§ **TASK TO COMPLETE**: Extend the piece about Professor Thomas Hildebrandt and the BioRescue rhino embryo work, picking up right after its final sentence.

§ **TEXT SHOWN**:

■ ■ ■ ■ ■ ■ ■

We met Professor Thomas Hildebrandt in Berlin in 2020. He leads the Reproduction Management Department at the The Leibniz Institute for Zoo and Wildlife Research (IZW), one of the world’s leading entities in research for conservation.


We were there to film him and his team while at work and were immediately charmed by his crooked lab coat, his distinctive East German accent, and his passion for animals and science. He showed us his laboratories and the machinery his team works with, and in one of them, we had our first contact with the BioRescue project. He proudly led us to an incubator with an integrated camera showing a developing rhinoceros embryo.


Hildebrandt told us they could monitor up to six embryos with that technology, and that the software it uses creates real-time black and white images that allows them to study the embryos and select the ones with the highest guarantees. While we filmed Hildebrandt inspecting the images, he explained the level of complexity of the project.


In the past 10 years, they had to obtain genetic material from the only two surviving northern white rhinos on earth, Najin and Fatu.

They are both female, mother and daughter, but cannot carry a pregnancy to term. They have also had to search for genetic material from males of the same species worldwide to create those embryos.

■ ■ ■ ■ ■ ■ ■

§ **AVAILABLE DATA**:
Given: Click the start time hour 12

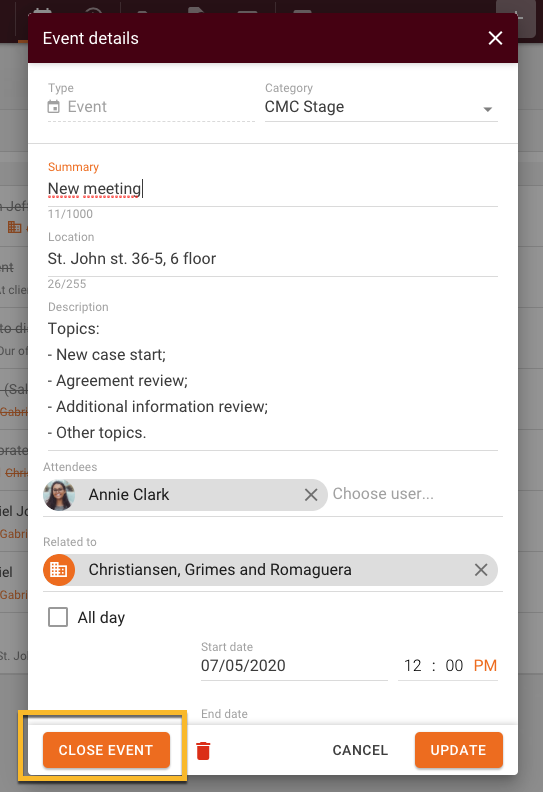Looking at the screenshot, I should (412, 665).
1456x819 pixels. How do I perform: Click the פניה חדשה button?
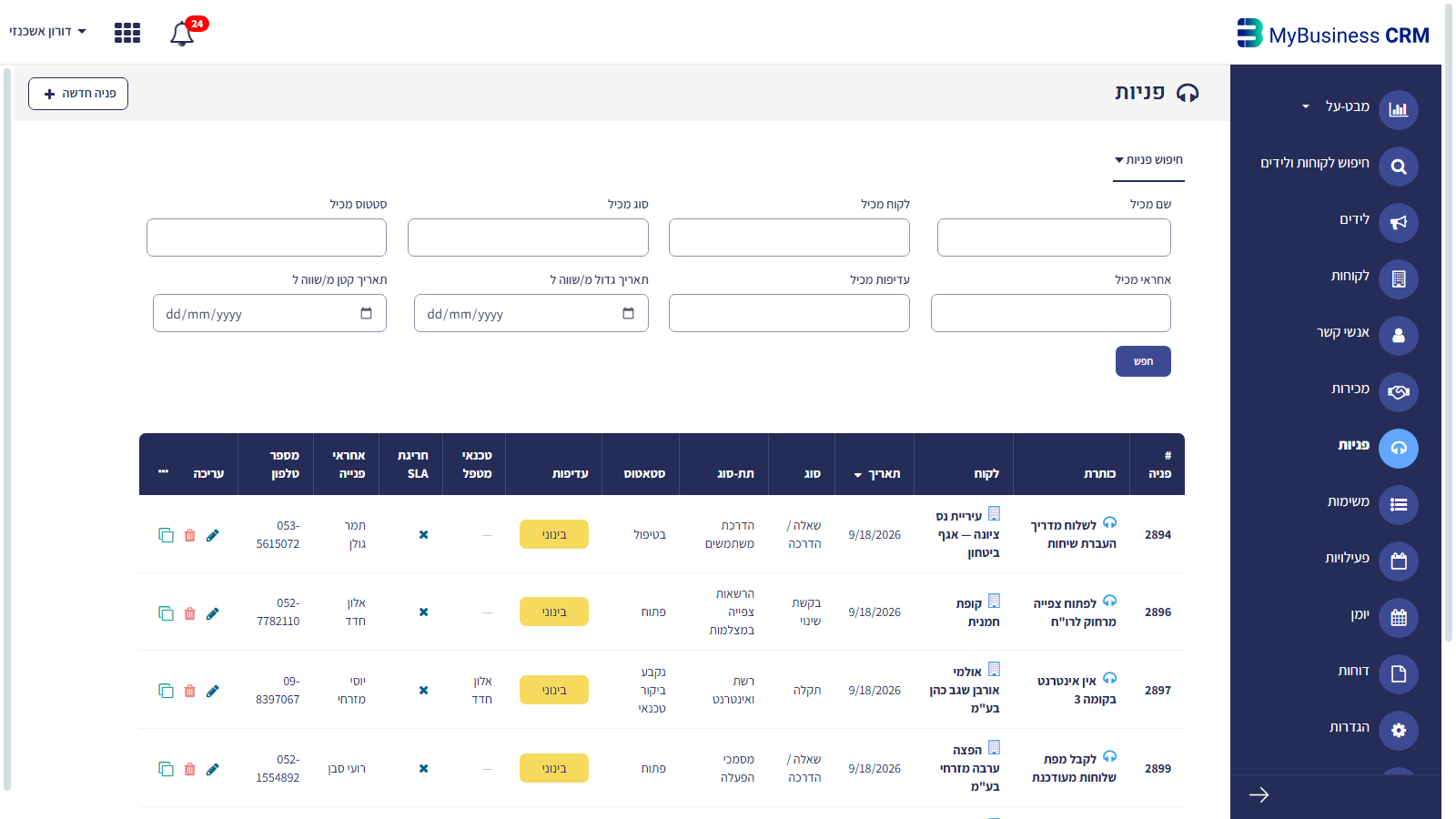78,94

■ ■ ■ ■ ■ ■ ■

§ **RESULT OF THIS TASK**:
Additionally, they are looking for southern white rhinoceroses that could be surrogate mothers for the embryos created in the laboratory.


It is a race against time.


They need a northern white rhinoceros baby—or several—to be born to save the species; but those calves also have to “learn” to be a northern white rhinoceros, and they can only learn that from Najin and Fatu, in Kenya. As of today, Najin is 34 years old and her daughter Fatu is 23. A rhinoceros of their species lives on average between 40 and 50 years, and pregnancy lasts 16 months.


After we left the institute, we started dreaming of traveling to Kenya and meeting Najin and Fatu. Three and a half years later, last November, we entered Ol Pejeta Conservancy with Hildebrandt and his team, but in a much more dramatic situation than we had ever imagined. Curra, a young southern white rhinoceros, had died from a bacterium, just like the male with whom she shared
an enclosure. Her death had a special significance: a few months earlier, the BioRescue team had performed an embryo transfer on her.


The embryos used were from her own subspecies, southern white rhinoceros— not from the nearly extinct northern white rhinoceros—but if the implantation were successful, it would represent a gigantic step forward: it would open the doors to the implantation of embryos of northern white rhinoceroses from frozen genetic material of this subspecies.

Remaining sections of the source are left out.